● **Goal of the exercise**:
Copy the entries word for word, starting at the line that contains "Samtykke [tab] (102, 211)" and continuing to the end of the entries. Leave the pictures out of your copy.

Data extracted from a collection
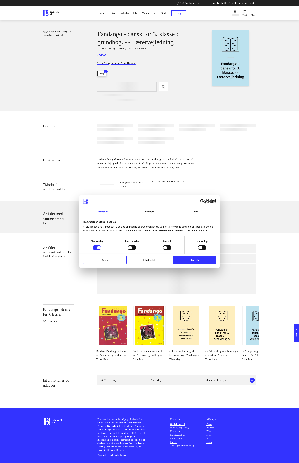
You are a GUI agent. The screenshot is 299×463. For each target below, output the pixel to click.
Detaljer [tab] (149, 211)
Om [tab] (196, 211)
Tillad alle (194, 260)
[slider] (230, 58)
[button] (176, 380)
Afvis (105, 260)
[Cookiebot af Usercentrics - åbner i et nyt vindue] (202, 201)
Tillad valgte (149, 260)
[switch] (132, 247)
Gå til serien (50, 321)
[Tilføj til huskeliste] (163, 86)
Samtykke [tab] (102, 211)
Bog (102, 73)
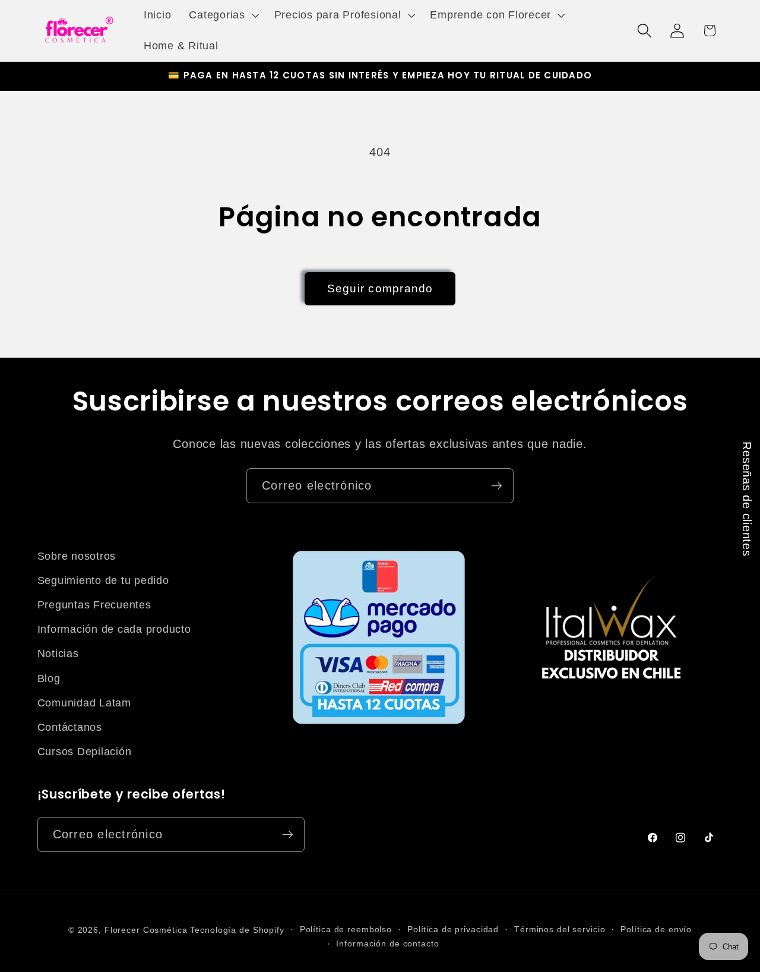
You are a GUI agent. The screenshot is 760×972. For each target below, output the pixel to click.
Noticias (58, 653)
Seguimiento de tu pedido (103, 580)
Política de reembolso (346, 929)
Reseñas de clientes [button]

● **The solution**:
Samtykke [tab] (102, 211)
Bog (102, 73)
You are a GUI agent. The screenshot is 760×972. For each target below, output the pixel to click.
Noticias (58, 653)
Seguimiento de tu pedido (103, 580)
Política de reembolso (346, 929)
Reseñas de clientes [button]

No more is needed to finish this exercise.